Sucedeu-se a estes primeiros resultados um confinamento prolongado, com um afastamento constante dos amigos e da família. O stress inicial tornou-se crónico e passámos a ler com frequência a expressão “fadiga pandémica”, que se refere ao cansaço que a necessidade de um alerta constante e uma vida com restrições nos traz. Esse stress constante tem impacto não só social, mas fisiológico e a manutenção das circunstâncias que o causaram, fazia com que fosse necessário continuar a estudar os seus impactos na população. 

Ainda que os estudos iniciais tenham sido alarmantes, a verdade é que esse acompanhamento das pessoas ao longo do tempo acabou por trazer boas notícias: das pessoas que apresentaram sintomas inicialmente, a grande maioria, com o prolongar do confinamento, acabou por conseguir adaptar-se e ter, gradualmente, os seus sintomas a reduzir. É um exemplo da capacidade de adaptação que temos enquanto espécie. De todas as pessoas que apresentaram sintomas psicológicos nalgum momento, apenas uma pequena percentagem irá progredir destes sintomas para perturbações psiquiátricas. Para além disto, pelo menos nos países desenvolvidos, não há evidência de que tenha havido um aumento dos casos de suicídio. Isto é importantíssimo. 

Quanto às pessoas que foram infectadas pelo SARS-COV-2 e se encontram recuperadas, sabemos agora que uma em cada três irá desenvolver um diagnóstico neurológico ou psiquiátrico nos seis meses seguintes, o que é superior em termos de impacto ao que é observado para outras infecções respiratórias como a influenza. Quanto mais grave a infecção, maior a probabilidade de aparecimento destas perturbações, o que reforça o papel da inflamação cerebral no desenvolvimento das perturbações psiquiátricas.

O facto de toda a gente haver passado pelo mesmo em simultâneo, de uma forma tão transversal a toda a sociedade, criou a verdadeira oportunidade para que se discuta a Saúde Mental. Essa discussão, no imediato, vai levar a que as pessoas estejam mais à vontade para procurar ajuda profissional e para abordar estas questões de saúde com os que lhes são próximos.
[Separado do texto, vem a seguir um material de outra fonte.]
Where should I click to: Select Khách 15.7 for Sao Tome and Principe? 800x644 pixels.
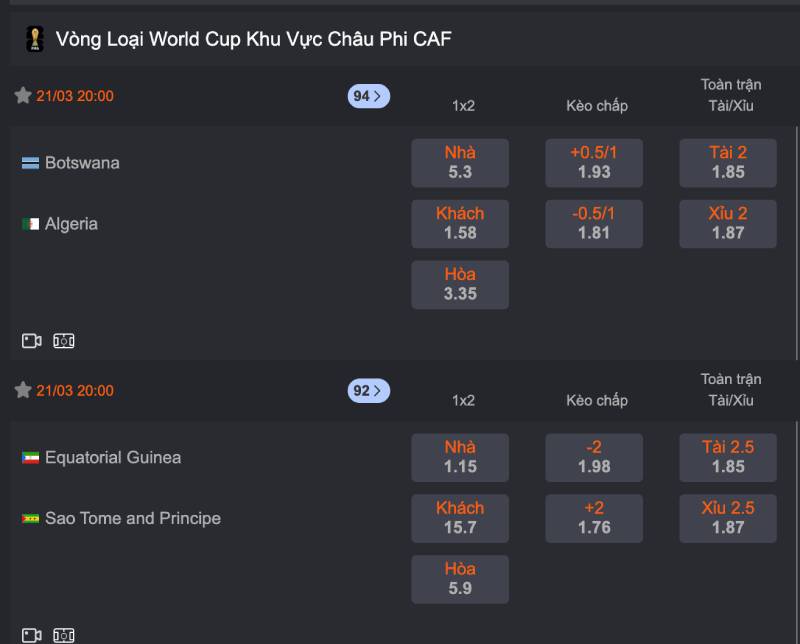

A longo prazo, vai levar à procura de informação, à quebra de estigma e à compreensão por parte do poder político de que a Saúde Mental é cronicamente subfinanciada e que tem de ser tornada uma prioridade — pode ser o tiro de partida para a efectiva implementação do Programa Nacional para a Saúde Mental. 

Nota: Esta crónica não substitui a leitura dos artigos científicos publicados na área. Nalguns casos, opta-se por uma simplificação dos resultados para permitir uma leitura fluída. Para além do estudo em que participei, os estudos nacionais dos quais se extraiu informação são os das equipas do Pedro Morgado e do Mauro Paulino. Há informação retirada de vários estudos internacionais, sendo o mais relevante um estudo retrospectivo publicado na revista The Lancet.